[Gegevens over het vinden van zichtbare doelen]

========

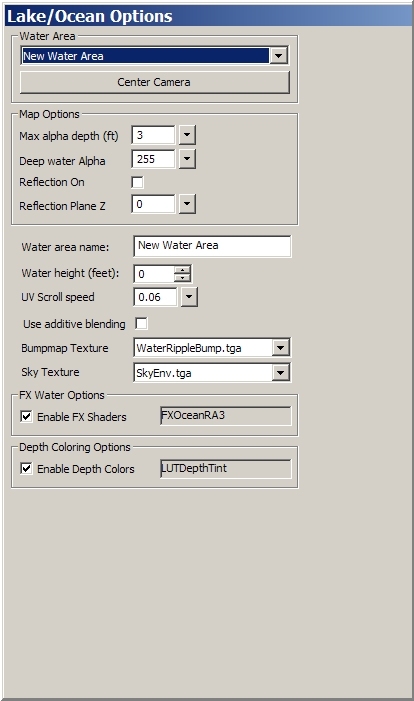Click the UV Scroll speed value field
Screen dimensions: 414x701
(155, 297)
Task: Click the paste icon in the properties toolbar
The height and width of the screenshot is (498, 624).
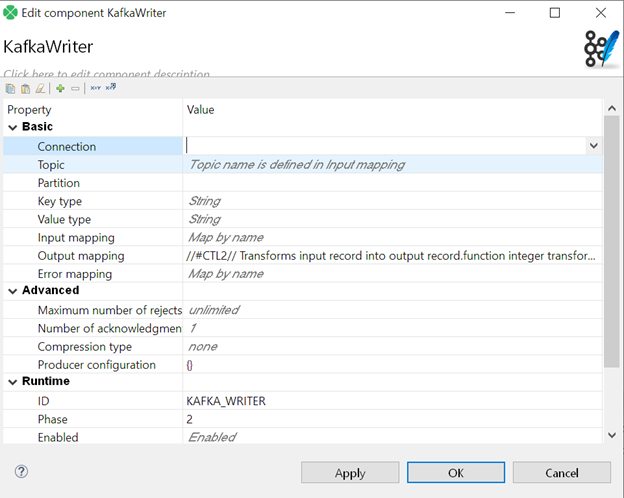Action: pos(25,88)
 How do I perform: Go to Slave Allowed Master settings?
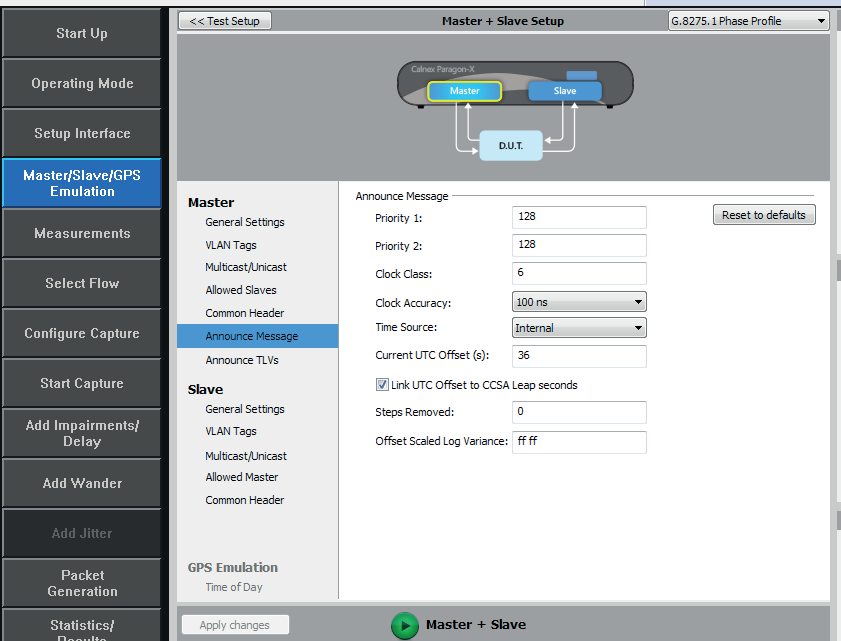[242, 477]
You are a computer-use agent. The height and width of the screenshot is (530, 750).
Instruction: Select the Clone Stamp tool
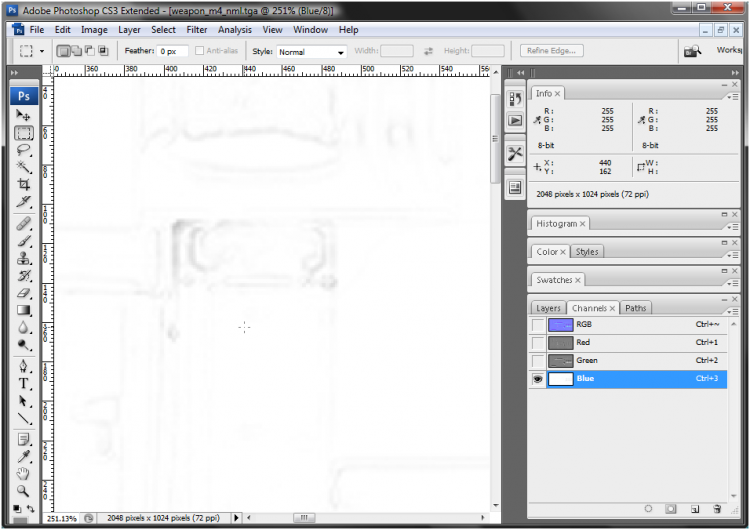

========

Zet alle regels van de items hierboven in een JSON-lijst van strings, één string per regel en zonder lege regels. Laat de afbeeldingen daarbij weg.

▶ [Antwoord]
[
  "Click the UV Scroll speed value field",
  "Screen dimensions: 414x701",
  "(155, 297)",
  "Task: Click the paste icon in the properties toolbar",
  "The height and width of the screenshot is (498, 624).",
  "Action: pos(25,88)",
  " How do I perform: Go to Slave Allowed Master settings?",
  "[242, 477]",
  "You are a computer-use agent. The height and width of the screenshot is (530, 750).",
  "Instruction: Select the Clone Stamp tool"
]